Exercise goal: Return the data below exactly, but only from the line containing "Where should I click to: Select" through the line containing "Given: Click the fullscreen", with both of those lines included.

[Material supplied — start]

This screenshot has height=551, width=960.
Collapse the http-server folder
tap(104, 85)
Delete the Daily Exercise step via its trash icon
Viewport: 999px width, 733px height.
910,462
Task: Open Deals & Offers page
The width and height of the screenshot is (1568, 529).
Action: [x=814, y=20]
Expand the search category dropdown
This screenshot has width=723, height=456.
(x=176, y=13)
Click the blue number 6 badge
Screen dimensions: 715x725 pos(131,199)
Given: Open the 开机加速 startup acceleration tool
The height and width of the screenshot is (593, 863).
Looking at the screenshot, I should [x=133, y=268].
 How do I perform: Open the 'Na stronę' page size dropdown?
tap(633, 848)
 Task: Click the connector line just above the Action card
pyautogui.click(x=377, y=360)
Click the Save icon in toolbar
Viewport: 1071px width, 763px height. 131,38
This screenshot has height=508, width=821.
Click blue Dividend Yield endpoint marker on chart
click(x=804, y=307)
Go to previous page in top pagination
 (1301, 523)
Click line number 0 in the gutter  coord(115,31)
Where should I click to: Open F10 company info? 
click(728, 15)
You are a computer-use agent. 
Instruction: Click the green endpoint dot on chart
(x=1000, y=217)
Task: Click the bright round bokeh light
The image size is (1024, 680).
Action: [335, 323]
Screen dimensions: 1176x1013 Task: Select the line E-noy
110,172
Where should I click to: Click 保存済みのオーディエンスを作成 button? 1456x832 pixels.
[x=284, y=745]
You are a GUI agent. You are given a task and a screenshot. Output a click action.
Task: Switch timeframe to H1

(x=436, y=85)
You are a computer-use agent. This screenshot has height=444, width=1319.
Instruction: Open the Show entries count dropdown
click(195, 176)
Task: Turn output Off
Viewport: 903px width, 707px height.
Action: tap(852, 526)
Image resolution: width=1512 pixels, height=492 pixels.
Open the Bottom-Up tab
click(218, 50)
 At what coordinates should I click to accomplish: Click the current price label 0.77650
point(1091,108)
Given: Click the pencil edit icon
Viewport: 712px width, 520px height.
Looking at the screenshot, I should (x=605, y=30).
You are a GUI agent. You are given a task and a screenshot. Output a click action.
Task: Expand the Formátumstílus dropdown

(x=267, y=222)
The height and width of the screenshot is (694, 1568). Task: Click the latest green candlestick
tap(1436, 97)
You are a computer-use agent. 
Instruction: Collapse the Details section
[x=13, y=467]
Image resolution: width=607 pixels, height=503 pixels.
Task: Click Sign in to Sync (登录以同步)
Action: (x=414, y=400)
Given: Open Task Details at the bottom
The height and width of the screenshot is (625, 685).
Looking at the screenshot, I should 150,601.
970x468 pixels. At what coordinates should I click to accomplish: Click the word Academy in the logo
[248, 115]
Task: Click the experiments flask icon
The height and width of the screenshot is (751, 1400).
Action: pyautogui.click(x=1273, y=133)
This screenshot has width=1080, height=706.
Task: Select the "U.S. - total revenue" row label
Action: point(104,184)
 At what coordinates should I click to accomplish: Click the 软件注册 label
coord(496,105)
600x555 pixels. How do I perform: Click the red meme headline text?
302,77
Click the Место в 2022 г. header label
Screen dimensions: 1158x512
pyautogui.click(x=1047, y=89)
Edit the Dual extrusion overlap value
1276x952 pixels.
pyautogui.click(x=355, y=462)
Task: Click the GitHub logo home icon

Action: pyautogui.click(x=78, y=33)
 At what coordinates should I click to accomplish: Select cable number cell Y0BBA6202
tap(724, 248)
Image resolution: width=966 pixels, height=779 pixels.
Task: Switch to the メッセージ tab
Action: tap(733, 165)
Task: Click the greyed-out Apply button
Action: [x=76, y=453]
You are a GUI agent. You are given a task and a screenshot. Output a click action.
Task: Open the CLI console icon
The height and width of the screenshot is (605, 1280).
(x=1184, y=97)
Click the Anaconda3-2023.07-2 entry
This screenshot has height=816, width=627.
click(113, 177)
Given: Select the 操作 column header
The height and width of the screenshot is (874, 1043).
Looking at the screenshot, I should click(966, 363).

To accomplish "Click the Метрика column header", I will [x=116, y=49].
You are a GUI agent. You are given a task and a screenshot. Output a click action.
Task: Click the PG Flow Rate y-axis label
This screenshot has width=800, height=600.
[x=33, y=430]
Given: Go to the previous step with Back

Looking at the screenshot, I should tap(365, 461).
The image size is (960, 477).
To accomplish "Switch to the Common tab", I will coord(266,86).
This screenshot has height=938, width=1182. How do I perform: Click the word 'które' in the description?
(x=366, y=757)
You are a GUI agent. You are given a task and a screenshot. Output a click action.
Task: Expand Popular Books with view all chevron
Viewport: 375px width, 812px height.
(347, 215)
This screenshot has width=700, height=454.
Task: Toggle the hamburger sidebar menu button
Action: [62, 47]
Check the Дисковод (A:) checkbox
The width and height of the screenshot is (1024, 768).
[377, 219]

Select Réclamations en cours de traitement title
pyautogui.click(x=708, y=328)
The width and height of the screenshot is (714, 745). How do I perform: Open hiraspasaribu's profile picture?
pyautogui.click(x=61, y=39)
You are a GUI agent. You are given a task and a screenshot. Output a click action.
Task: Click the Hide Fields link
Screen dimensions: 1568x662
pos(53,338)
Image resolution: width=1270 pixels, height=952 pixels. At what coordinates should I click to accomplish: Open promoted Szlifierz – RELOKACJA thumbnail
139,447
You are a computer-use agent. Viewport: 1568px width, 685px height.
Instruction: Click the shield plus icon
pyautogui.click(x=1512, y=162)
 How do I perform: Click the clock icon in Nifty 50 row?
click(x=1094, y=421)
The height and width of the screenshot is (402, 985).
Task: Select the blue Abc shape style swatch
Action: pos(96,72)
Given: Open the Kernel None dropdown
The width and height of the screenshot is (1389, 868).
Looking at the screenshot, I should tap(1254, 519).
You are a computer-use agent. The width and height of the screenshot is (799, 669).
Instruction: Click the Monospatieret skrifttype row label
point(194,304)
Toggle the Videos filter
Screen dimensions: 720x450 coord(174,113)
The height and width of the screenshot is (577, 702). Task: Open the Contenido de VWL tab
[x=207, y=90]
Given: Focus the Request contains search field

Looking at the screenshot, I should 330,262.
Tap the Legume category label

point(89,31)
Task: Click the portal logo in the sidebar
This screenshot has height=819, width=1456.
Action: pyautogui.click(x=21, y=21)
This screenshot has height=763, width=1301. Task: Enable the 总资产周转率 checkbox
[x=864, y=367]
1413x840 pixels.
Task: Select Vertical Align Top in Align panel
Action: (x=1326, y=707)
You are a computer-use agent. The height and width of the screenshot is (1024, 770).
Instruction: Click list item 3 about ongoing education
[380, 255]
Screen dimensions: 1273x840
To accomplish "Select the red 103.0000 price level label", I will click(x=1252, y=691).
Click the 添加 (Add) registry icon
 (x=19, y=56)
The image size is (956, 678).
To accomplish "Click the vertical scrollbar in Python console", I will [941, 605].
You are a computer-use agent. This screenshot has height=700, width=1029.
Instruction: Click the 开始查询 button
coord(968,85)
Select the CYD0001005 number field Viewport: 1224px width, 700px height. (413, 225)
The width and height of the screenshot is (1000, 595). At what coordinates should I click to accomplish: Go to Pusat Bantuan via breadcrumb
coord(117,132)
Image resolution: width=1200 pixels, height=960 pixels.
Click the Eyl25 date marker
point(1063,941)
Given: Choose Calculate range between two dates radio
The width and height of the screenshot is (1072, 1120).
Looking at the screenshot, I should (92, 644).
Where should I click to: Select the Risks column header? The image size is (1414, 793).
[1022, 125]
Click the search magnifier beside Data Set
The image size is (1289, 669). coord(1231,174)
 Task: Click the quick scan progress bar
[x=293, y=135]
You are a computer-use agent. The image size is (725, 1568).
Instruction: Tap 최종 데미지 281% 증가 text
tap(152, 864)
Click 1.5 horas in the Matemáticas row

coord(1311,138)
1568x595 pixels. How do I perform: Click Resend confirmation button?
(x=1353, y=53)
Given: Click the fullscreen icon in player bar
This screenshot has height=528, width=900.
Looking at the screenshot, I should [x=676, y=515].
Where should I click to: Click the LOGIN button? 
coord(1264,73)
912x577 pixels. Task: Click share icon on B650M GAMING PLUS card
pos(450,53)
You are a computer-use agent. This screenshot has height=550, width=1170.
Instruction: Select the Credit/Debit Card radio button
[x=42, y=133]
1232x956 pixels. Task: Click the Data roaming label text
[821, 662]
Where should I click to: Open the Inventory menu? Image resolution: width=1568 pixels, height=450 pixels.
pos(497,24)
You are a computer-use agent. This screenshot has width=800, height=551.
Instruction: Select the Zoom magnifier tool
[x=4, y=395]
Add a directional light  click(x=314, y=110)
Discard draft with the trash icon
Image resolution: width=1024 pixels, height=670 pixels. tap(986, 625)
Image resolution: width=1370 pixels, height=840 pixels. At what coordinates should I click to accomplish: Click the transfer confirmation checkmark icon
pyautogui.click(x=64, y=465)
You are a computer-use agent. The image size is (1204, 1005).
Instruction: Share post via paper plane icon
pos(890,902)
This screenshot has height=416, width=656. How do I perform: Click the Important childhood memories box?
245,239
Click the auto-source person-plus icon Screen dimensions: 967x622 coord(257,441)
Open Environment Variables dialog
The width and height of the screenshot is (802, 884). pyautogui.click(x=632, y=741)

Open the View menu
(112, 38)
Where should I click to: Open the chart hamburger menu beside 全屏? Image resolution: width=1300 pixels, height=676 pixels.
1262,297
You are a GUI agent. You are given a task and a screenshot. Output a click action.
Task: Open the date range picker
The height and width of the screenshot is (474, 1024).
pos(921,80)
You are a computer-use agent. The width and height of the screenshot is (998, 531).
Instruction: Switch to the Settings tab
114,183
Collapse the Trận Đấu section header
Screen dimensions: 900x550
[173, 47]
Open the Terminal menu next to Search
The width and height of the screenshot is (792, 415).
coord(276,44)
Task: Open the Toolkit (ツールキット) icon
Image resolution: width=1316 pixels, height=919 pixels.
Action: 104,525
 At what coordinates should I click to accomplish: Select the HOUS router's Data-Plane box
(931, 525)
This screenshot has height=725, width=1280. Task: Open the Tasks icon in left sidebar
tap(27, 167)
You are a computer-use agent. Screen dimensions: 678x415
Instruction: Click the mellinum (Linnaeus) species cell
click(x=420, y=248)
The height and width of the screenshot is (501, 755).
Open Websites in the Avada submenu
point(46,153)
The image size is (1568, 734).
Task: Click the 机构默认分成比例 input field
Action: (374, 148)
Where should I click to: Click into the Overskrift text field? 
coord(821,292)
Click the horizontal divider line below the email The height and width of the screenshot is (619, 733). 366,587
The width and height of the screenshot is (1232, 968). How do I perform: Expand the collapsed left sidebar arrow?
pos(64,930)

[Material supplied — finish]

Completed task:
Where should I click to: Select the Risks column header? The image size is (1414, 793).
[1022, 125]
Click the search magnifier beside Data Set
The image size is (1289, 669). coord(1231,174)
 Task: Click the quick scan progress bar
[x=293, y=135]
You are a computer-use agent. The image size is (725, 1568).
Instruction: Tap 최종 데미지 281% 증가 text
tap(152, 864)
Click 1.5 horas in the Matemáticas row

coord(1311,138)
1568x595 pixels. How do I perform: Click Resend confirmation button?
(x=1353, y=53)
Given: Click the fullscreen icon in player bar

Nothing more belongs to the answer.